Staples Vegetables is to build an anaerobic digestion plant at its Lincolnshire site, turning waste into energy and fertiliser using state-of-the-art technology.

The anaerobic digestion (AD) plant will be delivered by turnkey supplier Xergi Ltd, an international company specialising in the field.

The requirement for using innovative technologies and processes was a precondition for WRAP (Waste & Resources Action Programme) to support the project through DEFRA’s AD Demonstration programme, part of the International Environmental Transformation Fund, run by the Department for Energy and Climate Change.

Staples Vegetables, situated in Wrangle near Boston, Lincolnshire, produces vegetables for the retail industry. Every year the company produces a large amount of surplus organic waste; however, this will now be used as a resource feedstock for the AD plant, due to be operational in Autumn 2010.

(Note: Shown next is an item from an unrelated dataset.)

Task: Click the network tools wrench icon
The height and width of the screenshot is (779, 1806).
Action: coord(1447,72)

The plant makes it possible to extract gas from the waste, and then exploit the gas for renewable energy production in the form of electricity, heat and cooling. In total, the amount of feedstock to be treated in the plant will be approximately 50,000 tonnes per year.

The plant will have a capacity of 1.4MW and is expected to produce 11 million kilowatt hours of electricity per year.

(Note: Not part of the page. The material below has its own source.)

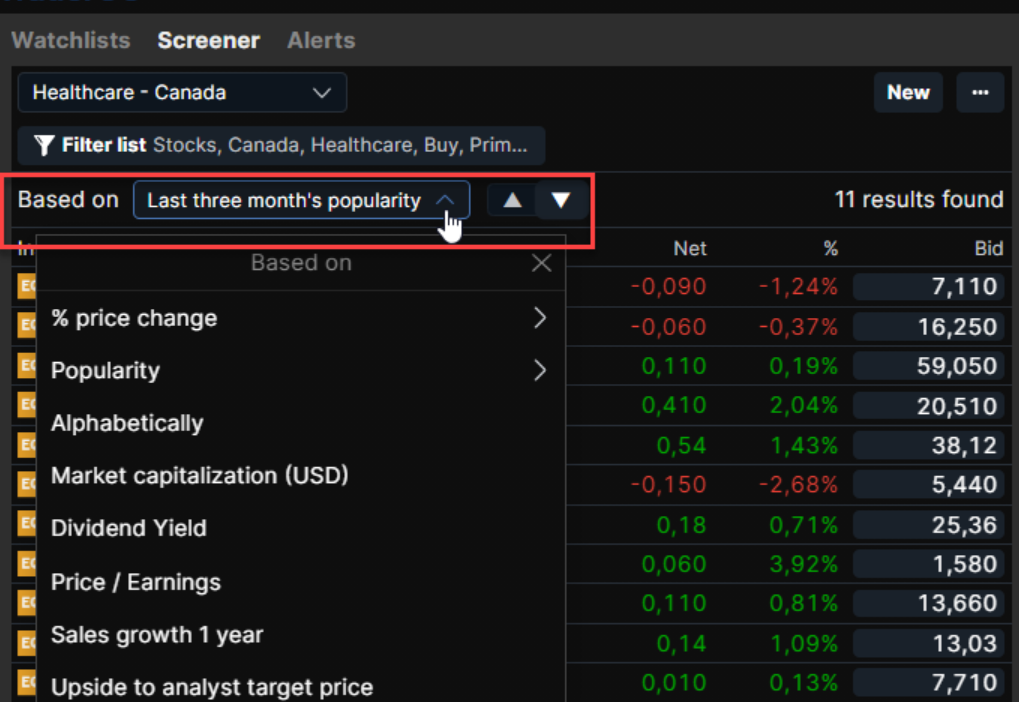Open the Healthcare - Canada screener dropdown

pyautogui.click(x=181, y=93)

Staples Vegetables will harness a large part of the electricity production themselves, with any surplus being delivered as green electricity to the National Grid, the equivalent of the yearly consumption of approximately 1,500 households.

Jørgen Ballermann, chief executive of Xergi, said: “The order from Staples Vegetables is a very important step for Xergi’s strategy of entering the British market for anaerobic digestion plants. We look forward to the co-operation, and to this project which will also be a milestone in the realisation of the British government’s strategy within anaerobic digestion and renewable energy.”